I'm attempting to get an accessToken to use inside of my own custom built bot. I've based the request I am trying to build on the following:
Specifically this request:
POST https://login.microsoftonline.com/botframework.com/oauth2/v2.0/token
Host: login.microsoftonline.com
Content-Type: application/x-www-form-urlencoded
grant_type=client_credentials&client_id=MICROSOFT-APP-ID&client_secret=MICROSOFT-APP-PASSWORD&scope=https%3A%2F%2Fapi.botframework.com%2F.default
I'm having issues figuring out what exactly my client_secret and client_id and where I should be pulling this from. I've attempted two different approaches but I'm just confusing my self more the deeper I go.
First I attempted to use the basic hello world bot created from the Visual Studio Teams toolkit, Pretty hacky approach but I just changed the botEndpoint defined in the localsetting file to just point to the service I have my custom bot listening on.
"bot": {
"skipNgrok": true,
"botDomain": "domain",
"botEndpoint": "bot endpoint",
"botId": "id",
"botPassword": "password",
"botAadObjectId": "AadId"
}
I then just published this bot and I can see each request coming in, but when I try to use the botPassword and botId generated here to try request the accessToken I just receive a 400 Bad request error in response.
From here I've tried swapping out the Client Id with the following ID's I can see on Azure App registration: Application (client) ID/Object ID/Directory (tenant) ID.
With each of these I've also tried adding a new secret key to the app registration and using this secret over the one generated by the toolkit, I only ever receive 400 or 404 errors with these with the 404's coming from the secret that I generated in the app registration (I'm assuming this has something to do with the special chars it uses)
From here I Tried to register a bot as a resource inside of azure and hopefully start from there instead of letting the toolkit generate it for me. I tried using the Microsoft App ID and App Tenant ID as the Client Id here while also generating new secret keys and using those but still I cannot get a response back.
Is there something obvious I am missing here?

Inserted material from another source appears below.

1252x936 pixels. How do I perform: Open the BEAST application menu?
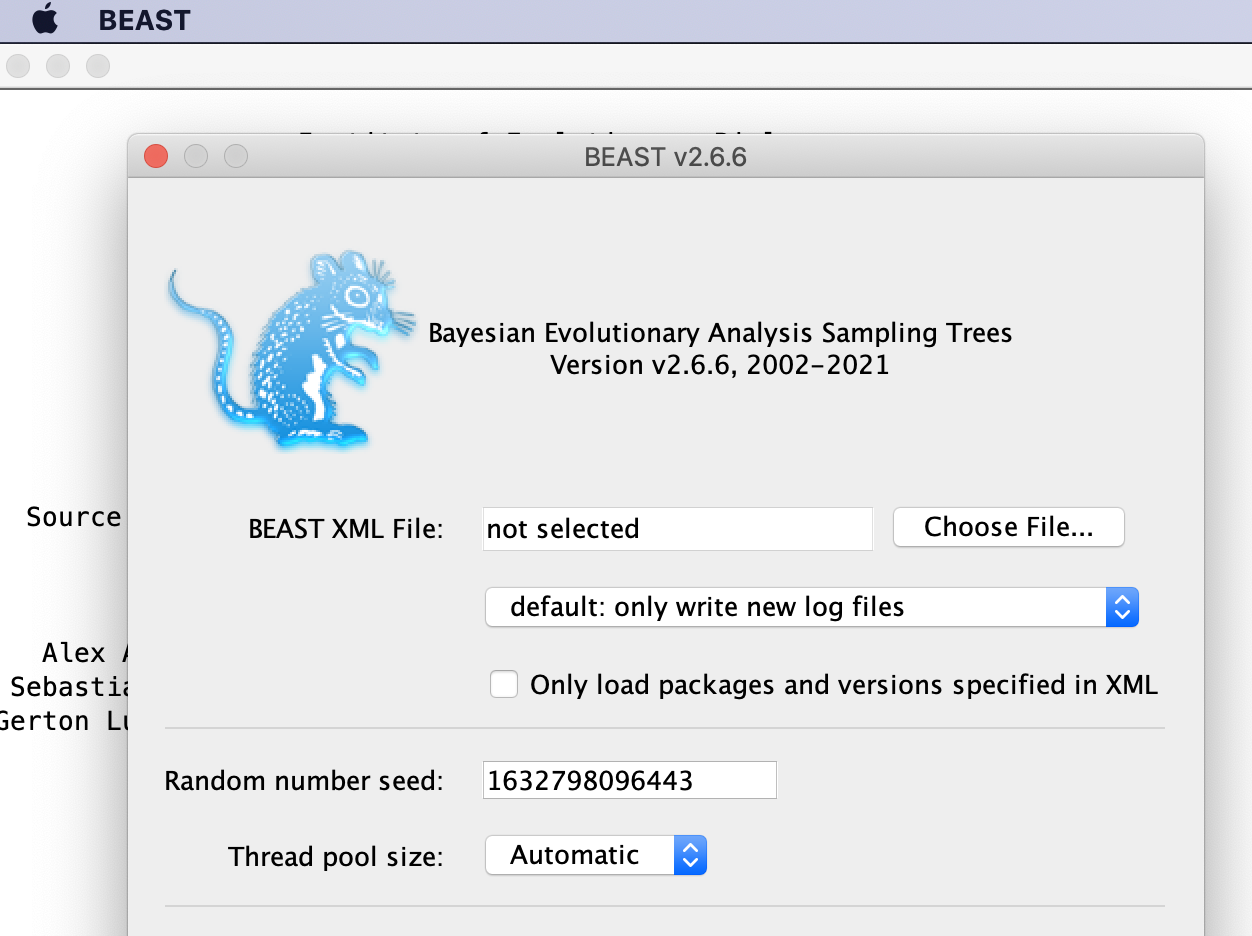145,20
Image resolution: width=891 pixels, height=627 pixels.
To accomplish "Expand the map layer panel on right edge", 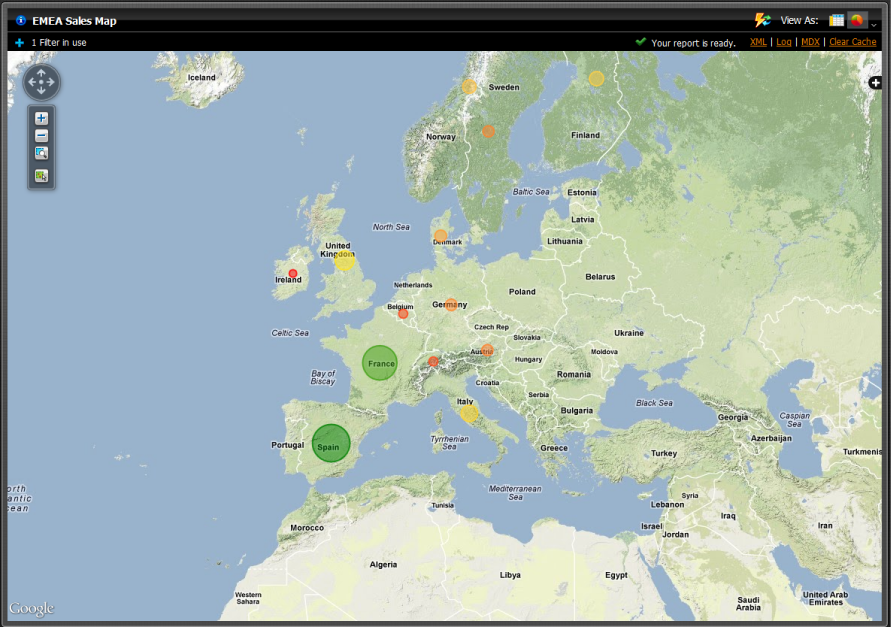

The MicrosoftAppId is the clientId that corresponds to the Azure Bot resource. You can find that under the Configuration blade under Settings in the Azure Bot. The MicrosoftAppPassword is your secret key, and is typically stored in the key vault that was created in the same resource group when you created the Azure Bot resource. Depending on your account type and access permissions, you can attempt to retrieve the key from the key vault.
If you are unable to get the key that way, you can alternatively follow the instructions to deploy a new multi-tenant bot using the Azure CLI. While following these instructions, you will provide your own password, and Azure will give you the AppId in one of its responses. You can then use these values in your REST calls.